Lena Schilling, österreichische EU-Abgeordnete der Grünen, erklärt, warum das EU-System für CO2-Verschmutzungsrechte wichtig bleibt und was eine Reform bringen soll.

Der ETS ist das große Klimaschutz-Werkzeug der EU: Firmen müssen für jede Tonne CO2, die sie ausstoßen, ein Zertifikat kaufen. Teure Zertifikate machen Verschmutzung teuer und klimafreundliche Technik attraktiver. Seit 2005 laufen die Verschmutzungsrechte unter dem ETS, und laut EU-Kommission wurden die Emissionen in den erfassten Branchen seitdem um 50 Prozent gesenkt.

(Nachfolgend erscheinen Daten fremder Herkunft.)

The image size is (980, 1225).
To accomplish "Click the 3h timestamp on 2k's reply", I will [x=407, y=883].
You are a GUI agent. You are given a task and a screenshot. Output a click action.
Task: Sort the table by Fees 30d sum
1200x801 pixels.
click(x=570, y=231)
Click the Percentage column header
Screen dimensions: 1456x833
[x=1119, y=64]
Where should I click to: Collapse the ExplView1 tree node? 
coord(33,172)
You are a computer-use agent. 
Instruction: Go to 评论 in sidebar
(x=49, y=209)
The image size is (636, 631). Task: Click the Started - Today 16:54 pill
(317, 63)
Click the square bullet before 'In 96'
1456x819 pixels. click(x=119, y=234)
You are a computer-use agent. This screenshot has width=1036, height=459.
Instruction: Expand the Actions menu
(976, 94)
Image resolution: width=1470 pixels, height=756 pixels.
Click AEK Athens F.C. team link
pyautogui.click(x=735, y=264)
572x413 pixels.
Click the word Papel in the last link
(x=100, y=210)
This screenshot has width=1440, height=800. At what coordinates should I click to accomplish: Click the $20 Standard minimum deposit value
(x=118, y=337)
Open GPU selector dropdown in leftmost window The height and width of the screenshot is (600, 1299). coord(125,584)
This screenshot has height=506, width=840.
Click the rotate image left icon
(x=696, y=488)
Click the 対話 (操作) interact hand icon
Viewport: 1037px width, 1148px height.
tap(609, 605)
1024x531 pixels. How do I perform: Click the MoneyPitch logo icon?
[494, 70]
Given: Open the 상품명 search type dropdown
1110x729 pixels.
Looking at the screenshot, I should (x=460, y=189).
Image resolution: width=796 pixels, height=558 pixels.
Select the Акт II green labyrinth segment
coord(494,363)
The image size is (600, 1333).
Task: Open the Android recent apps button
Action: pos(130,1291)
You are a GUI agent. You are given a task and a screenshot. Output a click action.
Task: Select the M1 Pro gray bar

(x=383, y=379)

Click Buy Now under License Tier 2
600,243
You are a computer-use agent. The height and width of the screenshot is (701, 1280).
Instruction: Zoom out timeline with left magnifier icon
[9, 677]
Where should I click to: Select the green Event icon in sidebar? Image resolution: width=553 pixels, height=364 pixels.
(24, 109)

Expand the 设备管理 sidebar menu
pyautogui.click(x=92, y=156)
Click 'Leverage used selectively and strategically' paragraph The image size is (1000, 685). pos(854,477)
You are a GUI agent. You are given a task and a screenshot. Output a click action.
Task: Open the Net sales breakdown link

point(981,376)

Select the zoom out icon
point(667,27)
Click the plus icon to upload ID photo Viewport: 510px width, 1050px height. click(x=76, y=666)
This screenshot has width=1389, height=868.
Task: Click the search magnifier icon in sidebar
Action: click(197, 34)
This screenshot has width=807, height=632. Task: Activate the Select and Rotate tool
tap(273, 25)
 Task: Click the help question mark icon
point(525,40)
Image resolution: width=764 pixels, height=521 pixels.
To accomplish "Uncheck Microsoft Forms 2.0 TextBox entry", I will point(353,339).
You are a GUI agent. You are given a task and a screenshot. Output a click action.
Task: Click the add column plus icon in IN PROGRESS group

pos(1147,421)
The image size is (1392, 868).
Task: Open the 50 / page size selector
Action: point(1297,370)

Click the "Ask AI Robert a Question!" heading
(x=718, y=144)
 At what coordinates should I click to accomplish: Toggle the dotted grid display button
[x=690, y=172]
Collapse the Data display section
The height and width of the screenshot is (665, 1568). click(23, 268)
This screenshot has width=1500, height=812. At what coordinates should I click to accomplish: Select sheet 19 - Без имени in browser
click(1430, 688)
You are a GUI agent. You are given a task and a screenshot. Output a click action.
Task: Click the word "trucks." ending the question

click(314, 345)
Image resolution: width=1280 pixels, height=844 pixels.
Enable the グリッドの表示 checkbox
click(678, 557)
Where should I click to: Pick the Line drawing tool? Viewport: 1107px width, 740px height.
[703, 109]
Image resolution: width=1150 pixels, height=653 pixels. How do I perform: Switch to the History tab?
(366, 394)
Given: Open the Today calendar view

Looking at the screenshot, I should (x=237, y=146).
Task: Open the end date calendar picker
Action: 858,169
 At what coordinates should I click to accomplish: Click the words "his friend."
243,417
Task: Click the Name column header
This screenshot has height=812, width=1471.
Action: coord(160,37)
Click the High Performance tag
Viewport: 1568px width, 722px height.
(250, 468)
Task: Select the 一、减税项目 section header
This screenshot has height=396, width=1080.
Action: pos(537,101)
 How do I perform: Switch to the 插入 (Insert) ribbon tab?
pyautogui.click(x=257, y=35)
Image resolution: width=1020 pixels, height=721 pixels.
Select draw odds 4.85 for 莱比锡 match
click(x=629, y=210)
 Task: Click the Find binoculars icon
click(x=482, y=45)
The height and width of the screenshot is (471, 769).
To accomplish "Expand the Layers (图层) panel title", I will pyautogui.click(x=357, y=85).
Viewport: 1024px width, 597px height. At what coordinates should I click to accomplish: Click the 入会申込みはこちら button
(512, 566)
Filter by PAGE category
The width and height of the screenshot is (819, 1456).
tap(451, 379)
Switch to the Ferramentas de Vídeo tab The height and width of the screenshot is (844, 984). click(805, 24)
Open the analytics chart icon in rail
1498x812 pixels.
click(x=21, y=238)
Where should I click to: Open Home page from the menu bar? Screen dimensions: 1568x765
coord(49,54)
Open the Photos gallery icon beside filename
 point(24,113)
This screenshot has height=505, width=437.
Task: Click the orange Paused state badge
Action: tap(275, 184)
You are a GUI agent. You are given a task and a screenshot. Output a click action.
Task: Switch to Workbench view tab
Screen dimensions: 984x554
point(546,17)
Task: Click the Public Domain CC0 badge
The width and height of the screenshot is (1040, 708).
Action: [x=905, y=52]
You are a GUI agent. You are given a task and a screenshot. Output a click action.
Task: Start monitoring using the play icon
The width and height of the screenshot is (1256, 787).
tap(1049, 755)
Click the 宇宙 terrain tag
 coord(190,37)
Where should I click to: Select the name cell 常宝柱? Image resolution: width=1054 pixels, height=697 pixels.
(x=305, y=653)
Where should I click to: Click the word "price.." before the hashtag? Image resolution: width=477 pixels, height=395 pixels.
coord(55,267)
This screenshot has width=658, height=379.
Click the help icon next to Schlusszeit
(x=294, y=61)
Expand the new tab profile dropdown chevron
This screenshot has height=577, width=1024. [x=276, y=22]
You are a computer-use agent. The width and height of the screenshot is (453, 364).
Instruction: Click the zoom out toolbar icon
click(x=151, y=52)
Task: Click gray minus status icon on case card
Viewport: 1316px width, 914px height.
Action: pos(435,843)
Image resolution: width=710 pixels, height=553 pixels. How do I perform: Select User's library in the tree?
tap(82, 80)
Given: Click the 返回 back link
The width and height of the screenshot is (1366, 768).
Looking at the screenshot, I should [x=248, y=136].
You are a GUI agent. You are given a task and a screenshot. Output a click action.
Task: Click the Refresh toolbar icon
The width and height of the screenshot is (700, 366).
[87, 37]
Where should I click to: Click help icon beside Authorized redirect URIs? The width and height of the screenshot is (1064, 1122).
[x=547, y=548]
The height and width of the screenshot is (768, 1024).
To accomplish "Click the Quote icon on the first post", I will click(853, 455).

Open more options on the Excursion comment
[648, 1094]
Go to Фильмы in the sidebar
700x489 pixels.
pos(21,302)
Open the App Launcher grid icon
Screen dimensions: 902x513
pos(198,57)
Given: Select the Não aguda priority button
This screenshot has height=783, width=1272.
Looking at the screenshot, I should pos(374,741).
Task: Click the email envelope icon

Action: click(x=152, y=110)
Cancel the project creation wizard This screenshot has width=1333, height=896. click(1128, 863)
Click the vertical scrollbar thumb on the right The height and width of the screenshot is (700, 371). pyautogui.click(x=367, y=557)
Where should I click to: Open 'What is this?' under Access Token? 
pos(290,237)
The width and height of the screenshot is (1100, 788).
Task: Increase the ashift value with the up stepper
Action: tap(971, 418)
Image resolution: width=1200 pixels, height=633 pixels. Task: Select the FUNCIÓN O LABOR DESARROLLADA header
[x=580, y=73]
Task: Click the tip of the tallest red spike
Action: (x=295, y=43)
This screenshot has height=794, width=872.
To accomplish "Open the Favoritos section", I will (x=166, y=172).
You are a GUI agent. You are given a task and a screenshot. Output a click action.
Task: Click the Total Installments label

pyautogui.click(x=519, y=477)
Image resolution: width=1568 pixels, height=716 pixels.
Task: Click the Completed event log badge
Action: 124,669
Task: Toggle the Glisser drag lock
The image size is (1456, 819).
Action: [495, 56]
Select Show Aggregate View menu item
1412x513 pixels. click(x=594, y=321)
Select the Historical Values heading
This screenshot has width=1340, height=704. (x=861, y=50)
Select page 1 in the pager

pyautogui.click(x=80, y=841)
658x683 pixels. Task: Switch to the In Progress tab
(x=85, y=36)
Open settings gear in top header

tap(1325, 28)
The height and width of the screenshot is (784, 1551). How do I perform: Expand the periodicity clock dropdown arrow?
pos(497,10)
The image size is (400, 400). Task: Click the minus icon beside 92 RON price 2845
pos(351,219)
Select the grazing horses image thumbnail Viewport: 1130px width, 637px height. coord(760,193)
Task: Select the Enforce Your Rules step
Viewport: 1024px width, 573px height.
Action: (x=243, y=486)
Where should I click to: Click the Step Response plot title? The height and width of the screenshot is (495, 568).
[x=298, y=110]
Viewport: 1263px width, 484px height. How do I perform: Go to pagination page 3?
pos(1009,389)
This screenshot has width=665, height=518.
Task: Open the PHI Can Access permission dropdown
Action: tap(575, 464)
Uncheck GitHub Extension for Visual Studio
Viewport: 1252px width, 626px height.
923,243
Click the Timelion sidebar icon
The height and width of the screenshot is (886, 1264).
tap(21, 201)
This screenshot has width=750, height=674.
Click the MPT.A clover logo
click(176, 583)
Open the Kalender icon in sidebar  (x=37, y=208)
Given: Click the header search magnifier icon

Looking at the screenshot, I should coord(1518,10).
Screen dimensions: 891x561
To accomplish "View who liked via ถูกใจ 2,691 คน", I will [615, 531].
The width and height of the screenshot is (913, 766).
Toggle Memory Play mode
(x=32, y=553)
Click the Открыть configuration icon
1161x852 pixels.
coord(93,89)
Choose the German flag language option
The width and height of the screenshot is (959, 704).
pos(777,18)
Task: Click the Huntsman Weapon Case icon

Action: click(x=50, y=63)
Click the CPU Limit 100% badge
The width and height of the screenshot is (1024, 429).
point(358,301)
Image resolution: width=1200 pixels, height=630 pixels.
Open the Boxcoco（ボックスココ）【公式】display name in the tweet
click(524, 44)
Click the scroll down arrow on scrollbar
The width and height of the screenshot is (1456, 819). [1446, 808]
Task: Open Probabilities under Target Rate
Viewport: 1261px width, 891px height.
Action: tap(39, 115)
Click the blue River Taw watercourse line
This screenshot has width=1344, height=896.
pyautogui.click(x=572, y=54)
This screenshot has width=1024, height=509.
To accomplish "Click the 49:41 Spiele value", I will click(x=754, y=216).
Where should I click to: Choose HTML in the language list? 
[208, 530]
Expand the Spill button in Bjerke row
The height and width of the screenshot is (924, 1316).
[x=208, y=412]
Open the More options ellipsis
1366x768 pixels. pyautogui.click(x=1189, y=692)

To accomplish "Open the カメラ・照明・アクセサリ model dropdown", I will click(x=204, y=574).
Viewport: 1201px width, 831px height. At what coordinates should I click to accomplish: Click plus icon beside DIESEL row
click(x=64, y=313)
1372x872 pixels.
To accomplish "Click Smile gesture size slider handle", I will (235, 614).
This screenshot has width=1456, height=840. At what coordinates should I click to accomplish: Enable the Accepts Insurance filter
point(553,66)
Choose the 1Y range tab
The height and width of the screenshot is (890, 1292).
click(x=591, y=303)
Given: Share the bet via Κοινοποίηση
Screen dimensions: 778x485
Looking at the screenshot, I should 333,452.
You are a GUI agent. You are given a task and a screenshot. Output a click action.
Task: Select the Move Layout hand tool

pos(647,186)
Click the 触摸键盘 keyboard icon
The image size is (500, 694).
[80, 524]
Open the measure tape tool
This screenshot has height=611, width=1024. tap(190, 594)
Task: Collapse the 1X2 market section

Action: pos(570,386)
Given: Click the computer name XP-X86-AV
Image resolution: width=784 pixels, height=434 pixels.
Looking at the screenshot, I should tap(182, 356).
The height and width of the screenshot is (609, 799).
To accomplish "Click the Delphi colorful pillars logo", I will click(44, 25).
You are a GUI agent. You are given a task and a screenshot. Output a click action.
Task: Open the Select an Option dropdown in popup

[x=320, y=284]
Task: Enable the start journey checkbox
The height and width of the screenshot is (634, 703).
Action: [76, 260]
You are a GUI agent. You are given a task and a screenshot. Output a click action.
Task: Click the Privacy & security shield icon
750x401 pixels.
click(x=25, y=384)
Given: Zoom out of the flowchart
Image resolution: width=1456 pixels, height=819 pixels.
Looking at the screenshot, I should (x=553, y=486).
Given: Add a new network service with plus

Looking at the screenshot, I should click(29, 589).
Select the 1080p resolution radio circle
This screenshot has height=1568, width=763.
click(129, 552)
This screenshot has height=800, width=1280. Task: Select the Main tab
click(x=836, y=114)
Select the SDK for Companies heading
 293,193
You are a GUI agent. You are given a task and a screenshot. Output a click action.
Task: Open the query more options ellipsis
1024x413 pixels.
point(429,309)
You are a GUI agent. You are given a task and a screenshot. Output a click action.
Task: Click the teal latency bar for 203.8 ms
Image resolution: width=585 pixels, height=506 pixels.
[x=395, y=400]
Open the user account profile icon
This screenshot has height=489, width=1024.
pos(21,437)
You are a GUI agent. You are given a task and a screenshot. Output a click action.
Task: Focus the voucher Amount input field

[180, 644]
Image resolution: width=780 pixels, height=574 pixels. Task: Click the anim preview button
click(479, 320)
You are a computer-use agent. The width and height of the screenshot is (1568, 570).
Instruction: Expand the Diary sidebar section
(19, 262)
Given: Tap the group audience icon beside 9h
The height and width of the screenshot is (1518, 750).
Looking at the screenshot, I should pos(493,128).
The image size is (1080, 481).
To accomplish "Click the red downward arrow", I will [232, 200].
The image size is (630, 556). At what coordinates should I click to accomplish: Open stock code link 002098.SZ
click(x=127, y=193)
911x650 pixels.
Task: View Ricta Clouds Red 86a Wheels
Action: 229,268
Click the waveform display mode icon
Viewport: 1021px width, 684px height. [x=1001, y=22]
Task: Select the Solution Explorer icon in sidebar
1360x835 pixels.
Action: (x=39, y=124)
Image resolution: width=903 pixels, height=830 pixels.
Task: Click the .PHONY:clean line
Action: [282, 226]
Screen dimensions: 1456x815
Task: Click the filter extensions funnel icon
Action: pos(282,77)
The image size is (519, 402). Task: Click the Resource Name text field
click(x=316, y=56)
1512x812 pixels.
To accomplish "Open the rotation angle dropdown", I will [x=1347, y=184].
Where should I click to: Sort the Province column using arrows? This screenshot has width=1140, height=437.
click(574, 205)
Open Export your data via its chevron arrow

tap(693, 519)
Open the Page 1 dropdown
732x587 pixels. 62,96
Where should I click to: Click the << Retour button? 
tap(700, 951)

Lena Schilling, Klimaaktivistin und EU-Abgeordnete der Grünen, sorgt sich, dass die EU dieses Werkzeug verwässern könnte. Ihre Sorge: Wenn weniger Zertifikate verkauft werden, fehlt Geld für Klimaschutz und für die Modernisierung der Industrie. Sie sagt, das zahle sich doppelt aus, „heute im Budget, morgen in der Klimakrise“. Gleichzeitig drängen Branchen wie die Stahlindustrie auf klare Regeln, damit sie planen können.